(Information provided Opens)
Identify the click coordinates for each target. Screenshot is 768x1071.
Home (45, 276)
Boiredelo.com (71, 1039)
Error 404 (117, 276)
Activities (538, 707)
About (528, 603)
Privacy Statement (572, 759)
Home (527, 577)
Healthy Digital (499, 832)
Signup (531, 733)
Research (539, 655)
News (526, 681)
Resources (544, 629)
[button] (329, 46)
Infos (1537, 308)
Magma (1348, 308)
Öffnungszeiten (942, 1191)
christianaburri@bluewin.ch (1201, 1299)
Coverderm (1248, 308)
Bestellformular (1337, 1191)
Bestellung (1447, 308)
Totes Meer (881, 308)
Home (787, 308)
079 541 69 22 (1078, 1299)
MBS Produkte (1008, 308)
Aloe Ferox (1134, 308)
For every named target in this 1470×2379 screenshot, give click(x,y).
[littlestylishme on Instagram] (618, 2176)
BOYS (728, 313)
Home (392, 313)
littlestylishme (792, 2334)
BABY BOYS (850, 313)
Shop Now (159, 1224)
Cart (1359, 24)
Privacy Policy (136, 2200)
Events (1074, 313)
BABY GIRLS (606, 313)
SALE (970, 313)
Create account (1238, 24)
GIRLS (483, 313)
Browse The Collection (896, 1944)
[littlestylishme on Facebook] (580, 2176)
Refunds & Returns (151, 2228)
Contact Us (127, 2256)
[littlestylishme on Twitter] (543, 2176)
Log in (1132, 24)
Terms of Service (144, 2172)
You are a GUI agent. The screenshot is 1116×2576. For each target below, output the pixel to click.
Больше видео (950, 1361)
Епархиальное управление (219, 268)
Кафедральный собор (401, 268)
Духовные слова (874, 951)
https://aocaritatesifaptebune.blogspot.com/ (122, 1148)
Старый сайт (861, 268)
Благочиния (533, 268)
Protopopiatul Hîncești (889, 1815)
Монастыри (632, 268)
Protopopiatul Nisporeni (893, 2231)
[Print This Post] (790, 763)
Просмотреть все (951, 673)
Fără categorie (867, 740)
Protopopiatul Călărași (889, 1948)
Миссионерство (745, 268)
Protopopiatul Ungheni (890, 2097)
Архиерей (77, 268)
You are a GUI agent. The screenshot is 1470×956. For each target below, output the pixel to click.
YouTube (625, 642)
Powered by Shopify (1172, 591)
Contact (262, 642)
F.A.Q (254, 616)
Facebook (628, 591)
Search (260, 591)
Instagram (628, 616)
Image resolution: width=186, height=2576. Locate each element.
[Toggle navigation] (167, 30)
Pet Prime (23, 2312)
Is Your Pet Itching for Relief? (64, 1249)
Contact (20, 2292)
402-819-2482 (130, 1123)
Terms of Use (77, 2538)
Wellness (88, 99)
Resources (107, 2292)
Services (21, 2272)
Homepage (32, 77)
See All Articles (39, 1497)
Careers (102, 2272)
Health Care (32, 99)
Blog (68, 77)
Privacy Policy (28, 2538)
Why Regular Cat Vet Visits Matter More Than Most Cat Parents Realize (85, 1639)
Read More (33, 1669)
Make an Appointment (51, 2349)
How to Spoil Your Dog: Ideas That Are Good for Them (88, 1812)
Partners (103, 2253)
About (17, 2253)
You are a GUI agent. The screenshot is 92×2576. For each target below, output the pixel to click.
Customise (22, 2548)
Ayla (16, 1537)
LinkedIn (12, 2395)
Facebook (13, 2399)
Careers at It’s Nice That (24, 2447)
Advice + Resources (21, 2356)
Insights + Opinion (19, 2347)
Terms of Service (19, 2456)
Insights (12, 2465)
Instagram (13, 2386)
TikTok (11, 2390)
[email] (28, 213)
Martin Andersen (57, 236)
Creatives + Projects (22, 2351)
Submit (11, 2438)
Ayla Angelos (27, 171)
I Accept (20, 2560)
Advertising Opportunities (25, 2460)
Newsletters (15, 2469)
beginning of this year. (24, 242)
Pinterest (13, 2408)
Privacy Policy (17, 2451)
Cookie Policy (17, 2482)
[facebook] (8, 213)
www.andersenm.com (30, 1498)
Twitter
(Information provided Closes)
About this exercise =
From the records above, retype only the lines starting at the line that contains "Öffnungszeiten (942, 1191)" and ending at the line that contains "Privacy Policy (28, 2538)", both included.

Task result =
Öffnungszeiten (942, 1191)
christianaburri@bluewin.ch (1201, 1299)
Coverderm (1248, 308)
Bestellformular (1337, 1191)
Bestellung (1447, 308)
Totes Meer (881, 308)
Home (787, 308)
079 541 69 22 (1078, 1299)
MBS Produkte (1008, 308)
Aloe Ferox (1134, 308)
For every named target in this 1470×2379 screenshot, give click(x,y).
[littlestylishme on Instagram] (618, 2176)
BOYS (728, 313)
Home (392, 313)
littlestylishme (792, 2334)
BABY BOYS (850, 313)
Shop Now (159, 1224)
Cart (1359, 24)
Privacy Policy (136, 2200)
Events (1074, 313)
BABY GIRLS (606, 313)
SALE (970, 313)
Create account (1238, 24)
GIRLS (483, 313)
Browse The Collection (896, 1944)
[littlestylishme on Facebook] (580, 2176)
Refunds & Returns (151, 2228)
Contact Us (127, 2256)
[littlestylishme on Twitter] (543, 2176)
Log in (1132, 24)
Terms of Service (144, 2172)
You are a GUI agent. The screenshot is 1116×2576. For each target below, output the pixel to click.
Больше видео (950, 1361)
Епархиальное управление (219, 268)
Кафедральный собор (401, 268)
Духовные слова (874, 951)
https://aocaritatesifaptebune.blogspot.com/ (122, 1148)
Старый сайт (861, 268)
Благочиния (533, 268)
Protopopiatul Hîncești (889, 1815)
Монастыри (632, 268)
Protopopiatul Nisporeni (893, 2231)
[Print This Post] (790, 763)
Просмотреть все (951, 673)
Fără categorie (867, 740)
Protopopiatul Călărași (889, 1948)
Миссионерство (745, 268)
Protopopiatul Ungheni (890, 2097)
Архиерей (77, 268)
You are a GUI agent. The screenshot is 1470×956. For each target below, output the pixel to click.
YouTube (625, 642)
Powered by Shopify (1172, 591)
Contact (262, 642)
F.A.Q (254, 616)
Facebook (628, 591)
Search (260, 591)
Instagram (628, 616)
Image resolution: width=186, height=2576. Locate each element.
[Toggle navigation] (167, 30)
Pet Prime (23, 2312)
Is Your Pet Itching for Relief? (64, 1249)
Contact (20, 2292)
402-819-2482 (130, 1123)
Terms of Use (77, 2538)
Wellness (88, 99)
Resources (107, 2292)
Services (21, 2272)
Homepage (32, 77)
See All Articles (39, 1497)
Careers (102, 2272)
Health Care (32, 99)
Blog (68, 77)
Privacy Policy (28, 2538)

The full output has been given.